How do cleaners decide their hourly rate?

For many cleaning is a dirty job, for others it can be high paying. So what’s the truth?

Inline with other industries, pay for the cleaning jobs vary depending on various factors:

  1. Type of premises  – Cleaning commercial spaces like offices, medical clinics, gyms are paid differently to domestic / residential cleaning involving houses, apartments etc.
  2. Location – Pay rate varies between different cities and even between different suburbs of the same city. Usually it follow the cost of living index of the city. For example, hourly rate for professional cleaners in Canberra is higher than cleaners in Melbourne. Similarly, within Melbourne, residents from Toorak would generally pay higher to get their houses cleaned than what their fellow residents from northern suburbs would pay for end of lease cleaning in Craigieburn.

In this blog, we will cover the basis used by residential cleaners in Melbourne to decide their pay.

There are a few points that we need to understand when calculating the money an average domestic cleaner earn. We are assuming a cleaner does three * two hours cleans per day he or she works.

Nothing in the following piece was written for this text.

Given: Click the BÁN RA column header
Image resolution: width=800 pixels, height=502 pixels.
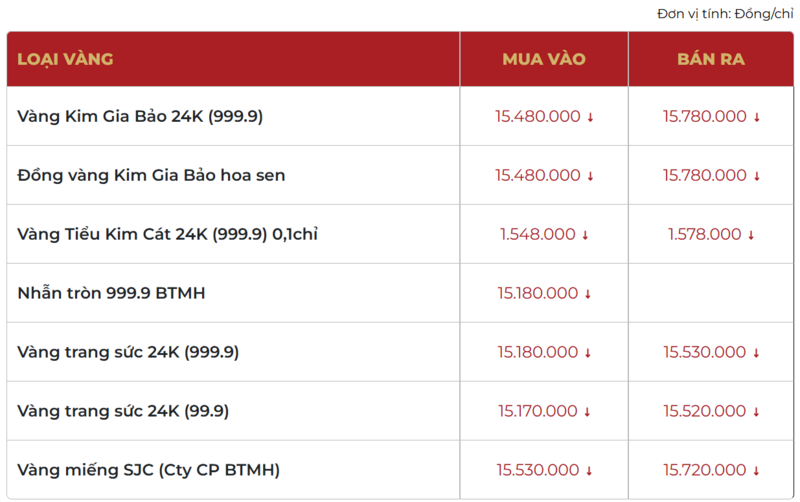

  1. Since residential cleaners are generally self-employed, they don’t get paid for the time they spent travelling from their home to client’s and between client on a day. Time spent travelling is an expense that plays an important role in cleaners hourly rate. A cleaning worker who goes to an office for a full day of work would get 8 hours of work while a house cleaner coming to your house for 2-3 hours of clean is spending time traveling to and from every job.
  2. There is no guarantee of three jobs a day, so they need to spend time and money in the marketing as well. This time is unpaid and can amount to an average of 30 minutes a day.
  3. Not every potential customer who contact them hires the cleaner, so assuming a 50% win rate, they would answer 6 calls or emails to win three jobs. This would equate to around one hour each assuming ten minutes per call.
  4. For every job, there is roughly 30 minutes of travel time and 30 minutes of time to meet and greet the customer, understand the requirements, confirm the price, take pictures of any notable area (stained, damaged or too dirty area to manage any unwarranted claims later on). This amounts to a total overhead of one hour per job.
  5. Finally, assuming a cleaner spend an average of two hours per clean and does three house cleaning per day, they would get paid for 6 hours of work, with additional 6 unpaid hours spent in travelling and admin work.

For self employed cleaners, there is no guarantee of full days work, so they can be treated as casuals to help calculate their hourly rate.

While the award rate for casual cleaners is around $30 per hour, considering the additional admin work and cost of cleaning supplies, $40 per hour is a reasonable and fair pay for the hard work that cleaners put in.

However, cleaners prefer to work for larger cleaning businesses to get continuous work, the marketing and admin cost is generally paid by the company that hires that. And adding their profit on the top of cleaners pay and related expenses, $60 per hour is something you can expect to pay when engaging a cleaner.